In the HTTP proxy case the https_proxy specifies the access method to the HTTPS server, while the device specifies method to access the device, in this case the host_name and port_number fields will be used in the HTTP CONNECT header while server name will be used for the nested TLS connection to establish the connection to the device.

Another way to harden is using the encrypted ClientHello feature of TLS, however an observer can see that it's happening and can block it. But if everyone does it, then it's hiding in the crowd (like when everyone uses TLS). The main obstacle is that the rustls does not support ECH on the server side as of writing.

Client side hardening

The user may also decide to use a SOCKS proxy to avoid directly connecting to someone. Using Tor can provide such SOCKS proxy, so we don't need to implement our own. But SOCKS protocol needs to be supported. It's a simple protocol, I might be able to implement that my own, but probably there are some good Rust crates for this.

Connection management

The node listens for connections and it also tries to make connections to other nodes.

We don't have much control about what connections come in. But if they mutually authenticate, then we receive it and handle it.

The node also makes outgoing connections. To do this it basically goes through the DeviceAccessStates and attempts to make connections to access modes that aren't connected yet. In my original idea if the connection fails, it will keep retrying in increasing amount of times.
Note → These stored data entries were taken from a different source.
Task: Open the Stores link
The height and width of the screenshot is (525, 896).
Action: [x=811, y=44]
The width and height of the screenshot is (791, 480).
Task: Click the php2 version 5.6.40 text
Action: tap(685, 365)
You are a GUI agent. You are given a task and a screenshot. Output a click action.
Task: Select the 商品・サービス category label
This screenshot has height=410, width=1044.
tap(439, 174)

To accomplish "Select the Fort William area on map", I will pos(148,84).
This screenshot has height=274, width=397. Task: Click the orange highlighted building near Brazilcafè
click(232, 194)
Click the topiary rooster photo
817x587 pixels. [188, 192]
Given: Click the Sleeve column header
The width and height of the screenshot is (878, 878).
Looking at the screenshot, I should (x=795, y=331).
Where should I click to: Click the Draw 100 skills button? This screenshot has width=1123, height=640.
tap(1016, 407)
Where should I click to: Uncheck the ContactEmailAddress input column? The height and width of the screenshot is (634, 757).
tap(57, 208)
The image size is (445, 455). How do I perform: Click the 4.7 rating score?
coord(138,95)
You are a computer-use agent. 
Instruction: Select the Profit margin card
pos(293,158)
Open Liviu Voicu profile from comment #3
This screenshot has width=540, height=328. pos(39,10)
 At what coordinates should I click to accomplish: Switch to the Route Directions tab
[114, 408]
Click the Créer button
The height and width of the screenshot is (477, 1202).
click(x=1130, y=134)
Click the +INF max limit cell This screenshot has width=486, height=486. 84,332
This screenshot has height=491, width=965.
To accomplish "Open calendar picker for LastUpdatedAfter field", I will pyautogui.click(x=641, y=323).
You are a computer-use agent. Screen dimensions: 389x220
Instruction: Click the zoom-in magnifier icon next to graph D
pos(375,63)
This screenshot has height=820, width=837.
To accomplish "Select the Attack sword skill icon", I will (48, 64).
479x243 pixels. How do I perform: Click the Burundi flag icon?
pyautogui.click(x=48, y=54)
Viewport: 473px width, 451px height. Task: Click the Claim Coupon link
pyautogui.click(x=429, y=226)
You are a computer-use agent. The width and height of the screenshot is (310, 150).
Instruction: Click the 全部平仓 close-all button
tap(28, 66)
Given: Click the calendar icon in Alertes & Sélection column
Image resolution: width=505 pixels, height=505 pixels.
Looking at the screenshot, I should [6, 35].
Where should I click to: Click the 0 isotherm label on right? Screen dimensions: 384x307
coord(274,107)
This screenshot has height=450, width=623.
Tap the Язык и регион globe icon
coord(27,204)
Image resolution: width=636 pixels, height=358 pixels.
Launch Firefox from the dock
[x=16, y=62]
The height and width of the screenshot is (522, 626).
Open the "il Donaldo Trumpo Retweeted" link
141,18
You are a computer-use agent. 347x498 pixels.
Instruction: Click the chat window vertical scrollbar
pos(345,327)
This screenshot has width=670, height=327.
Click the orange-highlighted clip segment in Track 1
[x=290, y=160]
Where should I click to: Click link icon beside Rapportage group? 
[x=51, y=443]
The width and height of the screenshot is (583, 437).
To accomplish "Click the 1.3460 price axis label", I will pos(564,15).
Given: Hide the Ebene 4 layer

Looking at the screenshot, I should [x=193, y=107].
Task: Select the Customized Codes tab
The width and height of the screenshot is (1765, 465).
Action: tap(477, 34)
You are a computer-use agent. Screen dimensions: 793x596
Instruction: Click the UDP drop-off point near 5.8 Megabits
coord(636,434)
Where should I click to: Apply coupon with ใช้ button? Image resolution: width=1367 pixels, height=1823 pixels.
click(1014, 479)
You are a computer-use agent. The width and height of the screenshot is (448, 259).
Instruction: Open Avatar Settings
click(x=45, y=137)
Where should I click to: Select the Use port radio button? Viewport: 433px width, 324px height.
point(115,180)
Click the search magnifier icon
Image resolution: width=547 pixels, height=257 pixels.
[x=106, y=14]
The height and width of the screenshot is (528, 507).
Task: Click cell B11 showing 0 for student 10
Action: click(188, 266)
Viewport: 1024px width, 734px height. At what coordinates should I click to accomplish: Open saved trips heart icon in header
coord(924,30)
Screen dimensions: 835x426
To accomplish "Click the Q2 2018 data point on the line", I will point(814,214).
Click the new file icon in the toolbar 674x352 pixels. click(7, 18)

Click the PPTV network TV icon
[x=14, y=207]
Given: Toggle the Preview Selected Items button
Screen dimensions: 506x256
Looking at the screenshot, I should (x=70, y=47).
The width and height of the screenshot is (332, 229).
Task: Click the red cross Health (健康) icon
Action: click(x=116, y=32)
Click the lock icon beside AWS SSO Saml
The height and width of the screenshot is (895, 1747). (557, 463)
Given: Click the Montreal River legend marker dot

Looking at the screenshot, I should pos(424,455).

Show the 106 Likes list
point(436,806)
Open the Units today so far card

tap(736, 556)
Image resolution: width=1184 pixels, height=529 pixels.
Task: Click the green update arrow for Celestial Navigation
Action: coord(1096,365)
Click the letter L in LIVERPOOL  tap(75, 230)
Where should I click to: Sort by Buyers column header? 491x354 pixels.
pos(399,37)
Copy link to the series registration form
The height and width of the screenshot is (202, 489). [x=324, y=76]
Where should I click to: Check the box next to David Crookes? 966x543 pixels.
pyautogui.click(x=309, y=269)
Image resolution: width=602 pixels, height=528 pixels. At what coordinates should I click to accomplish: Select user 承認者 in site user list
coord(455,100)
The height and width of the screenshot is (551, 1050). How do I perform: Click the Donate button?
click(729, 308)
For example it retries connection first after 1 minute, then 2 minutes, then 4 minutes, then 8 minutes and so on. If a node is offline to exactly 255 minutes (4 hours and 15 minutes), then it comes online, then clients won't try to connect until an additional 256 minutes have passed (4 hours 16 minutes). This not good. Perhaps it would make sense to allow the user who creates the access, to specify what retry characteristics is needed. As a result I add 3 new fields into the access method structure:

    struct AccessMethod {
        method_kind: AccessMethodKind
        first_retry_period_secs: u32, // Period of first retry after the connection breaks.
        subsequent_retry_period_secs: u32, // Period of repeated retry after connection failure.
        max_attempts: u32, // Number of attempts before the access mode is declared dead.
        last_updated: Timestamp,
    }

The first_retry_period_secs applies only when the connection breaks, before an attempt is made to reestablish the connection. subsequent_retry_period_secs applies only when a connection attempt fails. So if the first connection attempt fails right away this timeout applies. And the max_attempts indicates how many connection failures can we tolerate before giving up.

For simple network hiccups the first_retry_period can be small, such as 1 minute. If the DHCP lease expired and needs a new IP or needed to restart the modem, this period should be enough for the connection to come back. A good value would be subsequent_retry_period_secs 10 minutes, if the node is offline we may try to reestablish connection each 10 minutes. The default value for max_attempts would be 1000. If we make an attempt each 10 minutes, then we run out of attempts in roughly a week. If no connection can be made, then we can give up there.

Of course there should be an option to allow the user to make an attempt explicitly. That would clear the failure counter. Hence we add an API:

    fn UserData::clear_failed_connection_counter(&mut self, state: Id<DeviceAccessState>); // To be used when the user explicitly wants to reconnect to this state.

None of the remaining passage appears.